---------- Information shown

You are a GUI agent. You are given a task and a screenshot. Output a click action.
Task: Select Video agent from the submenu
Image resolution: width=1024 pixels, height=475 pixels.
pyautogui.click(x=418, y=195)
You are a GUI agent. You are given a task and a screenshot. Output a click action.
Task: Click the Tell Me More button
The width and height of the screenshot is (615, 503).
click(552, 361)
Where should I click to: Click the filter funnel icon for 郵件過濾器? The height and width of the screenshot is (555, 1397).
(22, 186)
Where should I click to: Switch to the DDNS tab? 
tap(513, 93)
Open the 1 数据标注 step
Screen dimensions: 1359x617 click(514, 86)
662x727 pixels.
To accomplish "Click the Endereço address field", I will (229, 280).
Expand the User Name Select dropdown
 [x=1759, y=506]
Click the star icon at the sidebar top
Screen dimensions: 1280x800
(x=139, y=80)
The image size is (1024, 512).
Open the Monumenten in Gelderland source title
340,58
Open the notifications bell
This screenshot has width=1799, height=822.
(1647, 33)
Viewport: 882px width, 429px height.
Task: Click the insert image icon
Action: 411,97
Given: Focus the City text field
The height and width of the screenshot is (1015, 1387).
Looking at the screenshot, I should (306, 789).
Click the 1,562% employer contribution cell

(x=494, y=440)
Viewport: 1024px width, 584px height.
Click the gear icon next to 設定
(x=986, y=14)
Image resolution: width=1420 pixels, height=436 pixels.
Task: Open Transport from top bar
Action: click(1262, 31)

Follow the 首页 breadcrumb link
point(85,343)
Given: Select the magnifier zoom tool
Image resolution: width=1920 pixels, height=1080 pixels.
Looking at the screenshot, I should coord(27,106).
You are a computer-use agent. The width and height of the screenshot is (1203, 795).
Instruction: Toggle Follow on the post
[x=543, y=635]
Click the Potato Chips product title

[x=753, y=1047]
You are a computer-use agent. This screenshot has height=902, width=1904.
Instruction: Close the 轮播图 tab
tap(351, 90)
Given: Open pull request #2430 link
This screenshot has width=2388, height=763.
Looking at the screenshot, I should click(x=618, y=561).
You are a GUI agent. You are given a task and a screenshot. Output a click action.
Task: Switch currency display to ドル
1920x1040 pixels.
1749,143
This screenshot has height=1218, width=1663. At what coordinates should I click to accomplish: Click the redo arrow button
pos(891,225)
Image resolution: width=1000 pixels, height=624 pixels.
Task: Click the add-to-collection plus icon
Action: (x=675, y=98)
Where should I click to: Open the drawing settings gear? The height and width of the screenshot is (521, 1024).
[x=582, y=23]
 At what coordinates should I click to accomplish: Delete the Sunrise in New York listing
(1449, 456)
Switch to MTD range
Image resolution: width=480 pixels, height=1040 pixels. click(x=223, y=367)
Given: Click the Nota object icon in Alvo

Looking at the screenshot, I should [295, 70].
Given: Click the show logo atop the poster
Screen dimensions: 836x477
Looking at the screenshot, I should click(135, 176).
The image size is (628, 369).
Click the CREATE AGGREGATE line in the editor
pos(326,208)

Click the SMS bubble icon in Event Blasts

--------------------

> Exercise
What is needed is every line from the start of the entries through the line containing "Task: Click the Tell Me More button", returned word for word and nothing else.

> Answer to the exercise
You are a GUI agent. You are given a task and a screenshot. Output a click action.
Task: Select Video agent from the submenu
Image resolution: width=1024 pixels, height=475 pixels.
pyautogui.click(x=418, y=195)
You are a GUI agent. You are given a task and a screenshot. Output a click action.
Task: Click the Tell Me More button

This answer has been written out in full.